The small size and compact oval form of these weevils is suggestive of Apioninae but the form of the antennae is distinctive. Both of these groups are distinguished from other curculionid families by the possession of long trocanters which can readily be appreciated in lateral view in carded specimens. Among the U.K. fauna our species are obvious by their general appearance. On a wider scale the families are easily distinguished:
NANOPHYINAE: Antennae geniculate; funiculus 4-6 segmented, 5-segmented in Palaearctic species, scape >half the length of the remainder of the antenna. Pronotum campanulate; the base as broad as the base of the elytra, and strongly narrowed to the anterior margin. Body continuous in outline.
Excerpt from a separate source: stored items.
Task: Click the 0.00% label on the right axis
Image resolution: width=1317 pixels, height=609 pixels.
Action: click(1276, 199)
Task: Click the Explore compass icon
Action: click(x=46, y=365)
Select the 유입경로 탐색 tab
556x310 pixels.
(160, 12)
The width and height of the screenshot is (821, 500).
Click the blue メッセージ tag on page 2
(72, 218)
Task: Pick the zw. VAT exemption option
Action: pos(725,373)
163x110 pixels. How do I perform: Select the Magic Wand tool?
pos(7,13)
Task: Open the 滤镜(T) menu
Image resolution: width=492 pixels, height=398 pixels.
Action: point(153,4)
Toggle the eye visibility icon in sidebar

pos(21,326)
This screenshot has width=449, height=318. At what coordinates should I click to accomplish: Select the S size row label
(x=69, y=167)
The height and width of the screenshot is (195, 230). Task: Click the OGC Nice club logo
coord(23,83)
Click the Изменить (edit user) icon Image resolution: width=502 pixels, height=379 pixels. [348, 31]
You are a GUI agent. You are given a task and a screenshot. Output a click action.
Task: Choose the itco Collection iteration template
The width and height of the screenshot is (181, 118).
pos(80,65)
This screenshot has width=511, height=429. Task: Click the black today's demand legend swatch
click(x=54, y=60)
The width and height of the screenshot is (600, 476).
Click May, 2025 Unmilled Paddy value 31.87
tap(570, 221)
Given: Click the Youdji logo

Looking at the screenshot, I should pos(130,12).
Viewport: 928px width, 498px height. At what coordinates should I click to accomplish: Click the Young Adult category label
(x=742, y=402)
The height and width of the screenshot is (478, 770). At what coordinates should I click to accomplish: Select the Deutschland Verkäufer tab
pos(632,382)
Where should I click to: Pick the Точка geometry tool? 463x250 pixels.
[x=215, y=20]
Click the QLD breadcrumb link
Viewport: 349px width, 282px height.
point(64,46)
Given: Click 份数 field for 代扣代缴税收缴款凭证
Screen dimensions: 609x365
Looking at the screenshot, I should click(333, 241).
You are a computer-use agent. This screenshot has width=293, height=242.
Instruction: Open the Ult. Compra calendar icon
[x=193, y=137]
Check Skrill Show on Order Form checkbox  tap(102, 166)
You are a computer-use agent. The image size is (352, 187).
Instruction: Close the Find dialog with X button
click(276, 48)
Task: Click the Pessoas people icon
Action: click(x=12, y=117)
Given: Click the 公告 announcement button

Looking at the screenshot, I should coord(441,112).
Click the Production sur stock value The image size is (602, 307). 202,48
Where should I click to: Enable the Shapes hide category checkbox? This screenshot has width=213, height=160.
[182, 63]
Basal abdominal sutures recurved laterally.
APIONINAE: Antennae orthocerous; funiculus 7-segmented, scape at most less than half the length of the remainder of the antenna. Pronotum parallel-sided, rounded or weakly narrowed anteriorly, the base narrower than the elytral base so that the outline is discontinuous. Basal abdominal sutures straight.
The species of Nanophyinae can be very difficult to identify and even among the European fauna some will need to be dissected and identification will rely on the males, but with only two genera represented in the U.K. this is straightforward. Colour tends to be very variable in many species, including those in the U.K. and, apart from typical specimens, is not usually helpful.
0.7-2.0mm. Femora with two small and sharp teeth on the inner margin, the inner tooth larger; these are most obvious on the front legs. Rostrum longer; in the female as long as the head and pronotum combined, in the male a little shorter. Male hind tibiae curved and all tibiae with a distinct apical tooth. In the female all tibiae lack an apical tooth and are straight.
1.0-2.1mm. Femora smooth although in some specimens there may be a single small tooth on the pro-femur. Rostrum longer in the male but shorter than the head and pronotum combined in both sexes. Male hind tibia straight, and all tibiae have a very fine apical tooth.